DATA PROVIDED:
»»

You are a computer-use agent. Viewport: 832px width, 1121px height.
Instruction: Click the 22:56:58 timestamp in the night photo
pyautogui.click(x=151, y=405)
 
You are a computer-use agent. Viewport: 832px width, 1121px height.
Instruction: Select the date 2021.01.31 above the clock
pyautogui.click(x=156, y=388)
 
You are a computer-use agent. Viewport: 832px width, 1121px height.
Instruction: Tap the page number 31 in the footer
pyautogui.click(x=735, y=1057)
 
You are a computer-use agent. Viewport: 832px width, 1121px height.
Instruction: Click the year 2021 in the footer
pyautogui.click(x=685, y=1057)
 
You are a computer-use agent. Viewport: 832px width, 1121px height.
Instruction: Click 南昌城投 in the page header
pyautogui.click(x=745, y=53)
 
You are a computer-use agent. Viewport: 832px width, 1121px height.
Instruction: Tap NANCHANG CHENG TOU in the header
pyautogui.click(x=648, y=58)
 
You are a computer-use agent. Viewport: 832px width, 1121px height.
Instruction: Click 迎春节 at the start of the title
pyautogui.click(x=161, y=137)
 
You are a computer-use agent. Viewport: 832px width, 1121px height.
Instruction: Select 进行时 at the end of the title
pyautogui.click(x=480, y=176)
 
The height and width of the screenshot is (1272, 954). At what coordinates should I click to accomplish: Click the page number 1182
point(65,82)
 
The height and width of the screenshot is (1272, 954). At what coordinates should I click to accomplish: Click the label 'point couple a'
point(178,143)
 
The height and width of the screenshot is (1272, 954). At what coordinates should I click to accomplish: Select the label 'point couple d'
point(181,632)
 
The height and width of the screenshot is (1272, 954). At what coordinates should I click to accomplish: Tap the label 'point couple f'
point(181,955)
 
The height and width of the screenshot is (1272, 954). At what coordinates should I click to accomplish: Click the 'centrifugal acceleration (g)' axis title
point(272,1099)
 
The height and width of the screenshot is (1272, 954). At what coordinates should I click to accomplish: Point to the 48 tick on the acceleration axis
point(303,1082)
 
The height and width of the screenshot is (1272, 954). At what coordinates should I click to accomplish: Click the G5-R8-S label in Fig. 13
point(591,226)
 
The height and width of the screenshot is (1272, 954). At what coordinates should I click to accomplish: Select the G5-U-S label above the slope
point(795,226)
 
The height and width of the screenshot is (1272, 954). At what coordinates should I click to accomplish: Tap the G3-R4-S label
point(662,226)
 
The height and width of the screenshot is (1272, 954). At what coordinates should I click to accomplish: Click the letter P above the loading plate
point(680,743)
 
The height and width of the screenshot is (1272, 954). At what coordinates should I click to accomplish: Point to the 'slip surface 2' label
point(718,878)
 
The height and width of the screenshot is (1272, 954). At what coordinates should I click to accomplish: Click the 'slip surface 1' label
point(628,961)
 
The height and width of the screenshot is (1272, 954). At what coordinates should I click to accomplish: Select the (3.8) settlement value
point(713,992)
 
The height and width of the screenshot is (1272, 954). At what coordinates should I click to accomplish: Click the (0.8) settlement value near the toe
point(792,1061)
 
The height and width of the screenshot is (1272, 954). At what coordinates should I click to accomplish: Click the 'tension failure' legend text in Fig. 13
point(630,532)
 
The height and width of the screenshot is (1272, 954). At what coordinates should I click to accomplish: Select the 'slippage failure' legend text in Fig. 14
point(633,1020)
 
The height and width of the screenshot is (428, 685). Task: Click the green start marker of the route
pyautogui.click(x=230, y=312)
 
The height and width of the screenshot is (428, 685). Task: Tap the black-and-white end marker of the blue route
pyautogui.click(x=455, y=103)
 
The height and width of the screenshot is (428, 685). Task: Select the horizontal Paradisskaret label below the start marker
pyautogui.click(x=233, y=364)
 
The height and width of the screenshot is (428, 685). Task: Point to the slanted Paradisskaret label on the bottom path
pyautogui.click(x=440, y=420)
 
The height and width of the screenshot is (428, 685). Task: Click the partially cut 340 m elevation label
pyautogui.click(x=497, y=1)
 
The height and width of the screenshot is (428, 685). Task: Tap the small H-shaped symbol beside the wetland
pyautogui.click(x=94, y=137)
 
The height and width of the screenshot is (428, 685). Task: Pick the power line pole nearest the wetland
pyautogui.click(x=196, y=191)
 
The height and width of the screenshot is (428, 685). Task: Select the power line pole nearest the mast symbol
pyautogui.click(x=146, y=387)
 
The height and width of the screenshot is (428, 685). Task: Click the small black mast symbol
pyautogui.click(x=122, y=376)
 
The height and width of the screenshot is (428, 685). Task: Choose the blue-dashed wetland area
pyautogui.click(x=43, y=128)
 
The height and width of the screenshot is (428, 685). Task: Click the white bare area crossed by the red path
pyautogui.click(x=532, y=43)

««

WHAT NEEDS TO BE DONE: Render every line of the material above as a JSON list of strings, one string per line, with the blank lines omitted.

EXERCISE OUTPUT:
[
  "You are a computer-use agent. Viewport: 832px width, 1121px height.",
  "Instruction: Click the 22:56:58 timestamp in the night photo",
  "pyautogui.click(x=151, y=405)",
  "You are a computer-use agent. Viewport: 832px width, 1121px height.",
  "Instruction: Select the date 2021.01.31 above the clock",
  "pyautogui.click(x=156, y=388)",
  "You are a computer-use agent. Viewport: 832px width, 1121px height.",
  "Instruction: Tap the page number 31 in the footer",
  "pyautogui.click(x=735, y=1057)",
  "You are a computer-use agent. Viewport: 832px width, 1121px height.",
  "Instruction: Click the year 2021 in the footer",
  "pyautogui.click(x=685, y=1057)",
  "You are a computer-use agent. Viewport: 832px width, 1121px height.",
  "Instruction: Click 南昌城投 in the page header",
  "pyautogui.click(x=745, y=53)",
  "You are a computer-use agent. Viewport: 832px width, 1121px height.",
  "Instruction: Tap NANCHANG CHENG TOU in the header",
  "pyautogui.click(x=648, y=58)",
  "You are a computer-use agent. Viewport: 832px width, 1121px height.",
  "Instruction: Click 迎春节 at the start of the title",
  "pyautogui.click(x=161, y=137)",
  "You are a computer-use agent. Viewport: 832px width, 1121px height.",
  "Instruction: Select 进行时 at the end of the title",
  "pyautogui.click(x=480, y=176)",
  "The height and width of the screenshot is (1272, 954). At what coordinates should I click to accomplish: Click the page number 1182",
  "point(65,82)",
  "The height and width of the screenshot is (1272, 954). At what coordinates should I click to accomplish: Click the label 'point couple a'",
  "point(178,143)",
  "The height and width of the screenshot is (1272, 954). At what coordinates should I click to accomplish: Select the label 'point couple d'",
  "point(181,632)",
  "The height and width of the screenshot is (1272, 954). At what coordinates should I click to accomplish: Tap the label 'point couple f'",
  "point(181,955)",
  "The height and width of the screenshot is (1272, 954). At what coordinates should I click to accomplish: Click the 'centrifugal acceleration (g)' axis title",
  "point(272,1099)",
  "The height and width of the screenshot is (1272, 954). At what coordinates should I click to accomplish: Point to the 48 tick on the acceleration axis",
  "point(303,1082)",
  "The height and width of the screenshot is (1272, 954). At what coordinates should I click to accomplish: Click the G5-R8-S label in Fig. 13",
  "point(591,226)",
  "The height and width of the screenshot is (1272, 954). At what coordinates should I click to accomplish: Select the G5-U-S label above the slope",
  "point(795,226)",
  "The height and width of the screenshot is (1272, 954). At what coordinates should I click to accomplish: Tap the G3-R4-S label",
  "point(662,226)",
  "The height and width of the screenshot is (1272, 954). At what coordinates should I click to accomplish: Click the letter P above the loading plate",
  "point(680,743)",
  "The height and width of the screenshot is (1272, 954). At what coordinates should I click to accomplish: Point to the 'slip surface 2' label",
  "point(718,878)",
  "The height and width of the screenshot is (1272, 954). At what coordinates should I click to accomplish: Click the 'slip surface 1' label",
  "point(628,961)",
  "The height and width of the screenshot is (1272, 954). At what coordinates should I click to accomplish: Select the (3.8) settlement value",
  "point(713,992)",
  "The height and width of the screenshot is (1272, 954). At what coordinates should I click to accomplish: Click the (0.8) settlement value near the toe",
  "point(792,1061)",
  "The height and width of the screenshot is (1272, 954). At what coordinates should I click to accomplish: Click the 'tension failure' legend text in Fig. 13",
  "point(630,532)",
  "The height and width of the screenshot is (1272, 954). At what coordinates should I click to accomplish: Select the 'slippage failure' legend text in Fig. 14",
  "point(633,1020)",
  "The height and width of the screenshot is (428, 685). Task: Click the green start marker of the route",
  "pyautogui.click(x=230, y=312)",
  "The height and width of the screenshot is (428, 685). Task: Tap the black-and-white end marker of the blue route",
  "pyautogui.click(x=455, y=103)",
  "The height and width of the screenshot is (428, 685). Task: Select the horizontal Paradisskaret label below the start marker",
  "pyautogui.click(x=233, y=364)",
  "The height and width of the screenshot is (428, 685). Task: Point to the slanted Paradisskaret label on the bottom path",
  "pyautogui.click(x=440, y=420)",
  "The height and width of the screenshot is (428, 685). Task: Click the partially cut 340 m elevation label",
  "pyautogui.click(x=497, y=1)",
  "The height and width of the screenshot is (428, 685). Task: Tap the small H-shaped symbol beside the wetland",
  "pyautogui.click(x=94, y=137)",
  "The height and width of the screenshot is (428, 685). Task: Pick the power line pole nearest the wetland",
  "pyautogui.click(x=196, y=191)",
  "The height and width of the screenshot is (428, 685). Task: Select the power line pole nearest the mast symbol",
  "pyautogui.click(x=146, y=387)",
  "The height and width of the screenshot is (428, 685). Task: Click the small black mast symbol",
  "pyautogui.click(x=122, y=376)",
  "The height and width of the screenshot is (428, 685). Task: Choose the blue-dashed wetland area",
  "pyautogui.click(x=43, y=128)",
  "The height and width of the screenshot is (428, 685). Task: Click the white bare area crossed by the red path",
  "pyautogui.click(x=532, y=43)"
]